> **Your instructions**: Nothing in the data may be omitted; output it all verbatim.

Pixel coordinate grounding data:

··········

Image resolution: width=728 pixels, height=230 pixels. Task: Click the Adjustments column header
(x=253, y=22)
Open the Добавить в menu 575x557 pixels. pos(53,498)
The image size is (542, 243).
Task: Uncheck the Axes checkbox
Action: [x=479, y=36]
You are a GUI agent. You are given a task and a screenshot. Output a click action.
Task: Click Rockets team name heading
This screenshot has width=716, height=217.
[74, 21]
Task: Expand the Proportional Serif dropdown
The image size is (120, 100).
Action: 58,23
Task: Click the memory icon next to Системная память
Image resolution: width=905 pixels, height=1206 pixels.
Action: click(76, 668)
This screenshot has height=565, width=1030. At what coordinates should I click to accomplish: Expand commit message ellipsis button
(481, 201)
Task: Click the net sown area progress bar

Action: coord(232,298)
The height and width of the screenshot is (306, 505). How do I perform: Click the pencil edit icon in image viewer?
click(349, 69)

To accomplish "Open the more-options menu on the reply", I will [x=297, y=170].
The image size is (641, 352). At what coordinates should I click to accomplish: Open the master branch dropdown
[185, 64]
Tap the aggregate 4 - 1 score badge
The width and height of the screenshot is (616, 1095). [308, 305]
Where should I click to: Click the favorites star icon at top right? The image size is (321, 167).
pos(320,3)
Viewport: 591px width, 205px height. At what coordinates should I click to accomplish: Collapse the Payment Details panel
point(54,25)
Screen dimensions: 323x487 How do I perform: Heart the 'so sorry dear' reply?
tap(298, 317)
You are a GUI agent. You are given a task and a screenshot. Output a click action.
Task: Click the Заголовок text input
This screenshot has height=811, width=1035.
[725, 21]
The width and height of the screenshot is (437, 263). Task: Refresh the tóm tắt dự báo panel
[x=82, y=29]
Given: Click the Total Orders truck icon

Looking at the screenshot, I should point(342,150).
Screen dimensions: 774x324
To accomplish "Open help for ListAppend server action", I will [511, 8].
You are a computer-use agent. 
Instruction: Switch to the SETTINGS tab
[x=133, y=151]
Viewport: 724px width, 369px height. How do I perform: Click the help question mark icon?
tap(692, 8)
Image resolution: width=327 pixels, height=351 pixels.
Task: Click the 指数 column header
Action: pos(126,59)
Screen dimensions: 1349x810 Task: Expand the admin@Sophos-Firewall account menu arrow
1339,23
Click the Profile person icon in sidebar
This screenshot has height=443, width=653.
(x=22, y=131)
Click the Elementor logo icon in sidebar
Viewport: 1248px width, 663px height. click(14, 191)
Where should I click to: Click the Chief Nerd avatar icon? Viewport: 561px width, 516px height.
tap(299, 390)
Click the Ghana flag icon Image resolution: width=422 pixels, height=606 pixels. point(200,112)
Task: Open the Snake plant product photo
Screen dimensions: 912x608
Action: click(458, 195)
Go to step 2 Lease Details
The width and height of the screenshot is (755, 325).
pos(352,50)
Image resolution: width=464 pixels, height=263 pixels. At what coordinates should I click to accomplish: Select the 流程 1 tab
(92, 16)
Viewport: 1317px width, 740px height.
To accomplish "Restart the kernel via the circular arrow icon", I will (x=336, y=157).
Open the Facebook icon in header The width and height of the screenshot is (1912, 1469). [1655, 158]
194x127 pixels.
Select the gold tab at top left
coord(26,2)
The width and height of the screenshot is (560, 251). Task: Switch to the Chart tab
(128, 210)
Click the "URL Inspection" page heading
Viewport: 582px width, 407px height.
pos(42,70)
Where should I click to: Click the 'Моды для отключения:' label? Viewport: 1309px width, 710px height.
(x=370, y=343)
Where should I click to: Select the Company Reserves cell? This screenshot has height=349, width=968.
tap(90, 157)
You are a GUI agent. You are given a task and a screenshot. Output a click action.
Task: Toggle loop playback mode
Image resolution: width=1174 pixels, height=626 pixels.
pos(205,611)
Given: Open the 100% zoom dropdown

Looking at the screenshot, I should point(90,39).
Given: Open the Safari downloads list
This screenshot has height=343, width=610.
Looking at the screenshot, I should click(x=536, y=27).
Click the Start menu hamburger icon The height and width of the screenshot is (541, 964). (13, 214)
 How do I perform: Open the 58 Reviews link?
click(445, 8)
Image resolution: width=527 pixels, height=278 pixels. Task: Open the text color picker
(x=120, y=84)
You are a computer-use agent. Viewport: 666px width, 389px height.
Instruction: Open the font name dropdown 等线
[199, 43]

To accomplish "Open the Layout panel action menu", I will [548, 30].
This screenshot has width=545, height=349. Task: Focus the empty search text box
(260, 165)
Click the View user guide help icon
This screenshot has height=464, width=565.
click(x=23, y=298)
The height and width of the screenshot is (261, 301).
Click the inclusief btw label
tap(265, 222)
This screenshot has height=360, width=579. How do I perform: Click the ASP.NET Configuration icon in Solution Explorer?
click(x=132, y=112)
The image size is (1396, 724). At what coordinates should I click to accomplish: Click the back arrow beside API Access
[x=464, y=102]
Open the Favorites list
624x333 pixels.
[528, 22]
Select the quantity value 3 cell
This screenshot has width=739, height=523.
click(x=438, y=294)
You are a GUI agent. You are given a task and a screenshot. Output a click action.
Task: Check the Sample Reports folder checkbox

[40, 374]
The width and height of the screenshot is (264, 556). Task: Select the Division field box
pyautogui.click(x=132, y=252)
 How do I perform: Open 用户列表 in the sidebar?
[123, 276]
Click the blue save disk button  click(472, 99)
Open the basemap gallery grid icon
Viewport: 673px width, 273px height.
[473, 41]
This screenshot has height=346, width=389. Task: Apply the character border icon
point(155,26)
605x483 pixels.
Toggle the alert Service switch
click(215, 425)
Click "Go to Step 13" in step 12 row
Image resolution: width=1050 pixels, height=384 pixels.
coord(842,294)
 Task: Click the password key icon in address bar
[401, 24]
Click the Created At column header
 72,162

··········

> **Exercise answer**:
Image resolution: width=728 pixels, height=230 pixels. Task: Click the Adjustments column header
(x=253, y=22)
Open the Добавить в menu 575x557 pixels. pos(53,498)
The image size is (542, 243).
Task: Uncheck the Axes checkbox
Action: [x=479, y=36]
You are a GUI agent. You are given a task and a screenshot. Output a click action.
Task: Click Rockets team name heading
This screenshot has width=716, height=217.
[74, 21]
Task: Expand the Proportional Serif dropdown
The image size is (120, 100).
Action: 58,23
Task: Click the memory icon next to Системная память
Image resolution: width=905 pixels, height=1206 pixels.
Action: click(76, 668)
This screenshot has height=565, width=1030. At what coordinates should I click to accomplish: Expand commit message ellipsis button
(481, 201)
Task: Click the net sown area progress bar

Action: coord(232,298)
The height and width of the screenshot is (306, 505). How do I perform: Click the pencil edit icon in image viewer?
click(349, 69)

To accomplish "Open the more-options menu on the reply", I will [x=297, y=170].
The image size is (641, 352). At what coordinates should I click to accomplish: Open the master branch dropdown
[185, 64]
Tap the aggregate 4 - 1 score badge
The width and height of the screenshot is (616, 1095). [308, 305]
Where should I click to: Click the favorites star icon at top right? The image size is (321, 167).
pos(320,3)
Viewport: 591px width, 205px height. At what coordinates should I click to accomplish: Collapse the Payment Details panel
point(54,25)
Screen dimensions: 323x487 How do I perform: Heart the 'so sorry dear' reply?
tap(298, 317)
You are a GUI agent. You are given a task and a screenshot. Output a click action.
Task: Click the Заголовок text input
This screenshot has height=811, width=1035.
[725, 21]
The width and height of the screenshot is (437, 263). Task: Refresh the tóm tắt dự báo panel
[x=82, y=29]
Given: Click the Total Orders truck icon

Looking at the screenshot, I should point(342,150).
Screen dimensions: 774x324
To accomplish "Open help for ListAppend server action", I will [511, 8].
You are a computer-use agent. 
Instruction: Switch to the SETTINGS tab
[x=133, y=151]
Viewport: 724px width, 369px height. How do I perform: Click the help question mark icon?
tap(692, 8)
Image resolution: width=327 pixels, height=351 pixels.
Task: Click the 指数 column header
Action: pos(126,59)
Screen dimensions: 1349x810 Task: Expand the admin@Sophos-Firewall account menu arrow
1339,23
Click the Profile person icon in sidebar
This screenshot has height=443, width=653.
(x=22, y=131)
Click the Elementor logo icon in sidebar
Viewport: 1248px width, 663px height. click(14, 191)
Where should I click to: Click the Chief Nerd avatar icon? Viewport: 561px width, 516px height.
tap(299, 390)
Click the Ghana flag icon Image resolution: width=422 pixels, height=606 pixels. point(200,112)
Task: Open the Snake plant product photo
Screen dimensions: 912x608
Action: click(458, 195)
Go to step 2 Lease Details
The width and height of the screenshot is (755, 325).
pos(352,50)
Image resolution: width=464 pixels, height=263 pixels. At what coordinates should I click to accomplish: Select the 流程 1 tab
(92, 16)
Viewport: 1317px width, 740px height.
To accomplish "Restart the kernel via the circular arrow icon", I will (x=336, y=157).
Open the Facebook icon in header The width and height of the screenshot is (1912, 1469). [1655, 158]
194x127 pixels.
Select the gold tab at top left
coord(26,2)
The width and height of the screenshot is (560, 251). Task: Switch to the Chart tab
(128, 210)
Click the "URL Inspection" page heading
Viewport: 582px width, 407px height.
pos(42,70)
Where should I click to: Click the 'Моды для отключения:' label? Viewport: 1309px width, 710px height.
(x=370, y=343)
Where should I click to: Select the Company Reserves cell? This screenshot has height=349, width=968.
tap(90, 157)
You are a GUI agent. You are given a task and a screenshot. Output a click action.
Task: Toggle loop playback mode
Image resolution: width=1174 pixels, height=626 pixels.
pos(205,611)
Given: Open the 100% zoom dropdown

Looking at the screenshot, I should point(90,39).
Given: Open the Safari downloads list
This screenshot has height=343, width=610.
Looking at the screenshot, I should click(x=536, y=27).
Click the Start menu hamburger icon The height and width of the screenshot is (541, 964). (13, 214)
 How do I perform: Open the 58 Reviews link?
click(445, 8)
Image resolution: width=527 pixels, height=278 pixels. Task: Open the text color picker
(x=120, y=84)
You are a computer-use agent. Viewport: 666px width, 389px height.
Instruction: Open the font name dropdown 等线
[199, 43]

To accomplish "Open the Layout panel action menu", I will [548, 30].
This screenshot has width=545, height=349. Task: Focus the empty search text box
(260, 165)
Click the View user guide help icon
This screenshot has height=464, width=565.
click(x=23, y=298)
The height and width of the screenshot is (261, 301).
Click the inclusief btw label
tap(265, 222)
This screenshot has height=360, width=579. How do I perform: Click the ASP.NET Configuration icon in Solution Explorer?
click(x=132, y=112)
The image size is (1396, 724). At what coordinates should I click to accomplish: Click the back arrow beside API Access
[x=464, y=102]
Open the Favorites list
624x333 pixels.
[528, 22]
Select the quantity value 3 cell
This screenshot has width=739, height=523.
click(x=438, y=294)
You are a GUI agent. You are given a task and a screenshot. Output a click action.
Task: Check the Sample Reports folder checkbox

[40, 374]
The width and height of the screenshot is (264, 556). Task: Select the Division field box
pyautogui.click(x=132, y=252)
 How do I perform: Open 用户列表 in the sidebar?
[123, 276]
Click the blue save disk button  click(472, 99)
Open the basemap gallery grid icon
Viewport: 673px width, 273px height.
[473, 41]
This screenshot has height=346, width=389. Task: Apply the character border icon
point(155,26)
605x483 pixels.
Toggle the alert Service switch
click(215, 425)
Click "Go to Step 13" in step 12 row
Image resolution: width=1050 pixels, height=384 pixels.
coord(842,294)
 Task: Click the password key icon in address bar
[401, 24]
Click the Created At column header
 72,162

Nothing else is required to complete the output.